If you do business in Europe, there's a bunch of (good!) privacy regulations you have to comply with. One of these is that you're not allowed to transfer the data to a jurisdiction that doesn't follow equivalent protections to the GDPR[0]. TikTok transferred European user data to their Chinese servers, which is a pretty obvious no-go, since the Chinese government is an authoritarian watchdog that inherently can't guarantee these protections (as the GDPR also applies to transferring data to the government.)

Ireland has jurisdiction because the EU offers something called the "one stop shop" concept, where a foreign company can declare that they have EU headquarters in a specific member state, and from that point on the only EU regulations they have to directly worry about are how they're implemented in that country in specific[1]. Every major tech company is therefore in Ireland because the country is small enough to essentially steamroll local politicians with lobby money, leading to very lax enforcement until the EU starts applying pressure.[2]

[0]: This also causes issues with data transfers to the US, and in the most extreme interpretation, makes it so that you probably can't do business with both Europe and the US at the same time in the first place. This is because of the CLOUD act, which goes across jurisdictions and is something the US government can use to compel any service provider to hand over data.

Stored items from a collection
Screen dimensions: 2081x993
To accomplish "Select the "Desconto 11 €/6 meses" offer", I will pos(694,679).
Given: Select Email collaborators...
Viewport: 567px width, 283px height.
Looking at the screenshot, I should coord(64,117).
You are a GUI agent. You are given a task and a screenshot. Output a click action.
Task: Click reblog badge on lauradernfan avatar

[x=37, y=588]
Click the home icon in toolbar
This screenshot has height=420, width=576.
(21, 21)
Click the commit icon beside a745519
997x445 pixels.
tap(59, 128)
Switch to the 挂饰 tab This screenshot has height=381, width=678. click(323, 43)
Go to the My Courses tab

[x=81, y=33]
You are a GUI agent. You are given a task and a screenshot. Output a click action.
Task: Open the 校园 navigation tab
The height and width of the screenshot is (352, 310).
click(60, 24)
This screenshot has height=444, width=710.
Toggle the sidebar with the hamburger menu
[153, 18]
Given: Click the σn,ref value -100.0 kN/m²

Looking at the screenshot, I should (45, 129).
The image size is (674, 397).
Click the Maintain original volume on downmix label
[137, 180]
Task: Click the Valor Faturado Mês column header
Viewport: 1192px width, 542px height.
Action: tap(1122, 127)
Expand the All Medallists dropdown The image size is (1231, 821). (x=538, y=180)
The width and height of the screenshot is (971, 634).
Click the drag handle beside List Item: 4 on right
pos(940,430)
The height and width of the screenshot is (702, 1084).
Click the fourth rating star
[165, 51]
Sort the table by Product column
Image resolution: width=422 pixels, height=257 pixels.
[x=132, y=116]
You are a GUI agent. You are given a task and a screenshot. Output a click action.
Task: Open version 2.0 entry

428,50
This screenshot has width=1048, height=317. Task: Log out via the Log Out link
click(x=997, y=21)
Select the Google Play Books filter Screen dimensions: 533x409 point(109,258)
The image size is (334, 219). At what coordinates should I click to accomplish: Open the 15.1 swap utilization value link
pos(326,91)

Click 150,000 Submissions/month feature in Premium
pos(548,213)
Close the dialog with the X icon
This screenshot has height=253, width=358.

Instructions for the task: According to the passage on EU privacy rules, why was TikTok's transfer of European user data to its Chinese servers an obvious no-go?

Exercise result: Businesses in Europe may not transfer data to a jurisdiction that lacks protections equivalent to the GDPR. The Chinese government is an authoritarian watchdog that inherently can't guarantee those protections, and the GDPR also applies to transferring data to the government.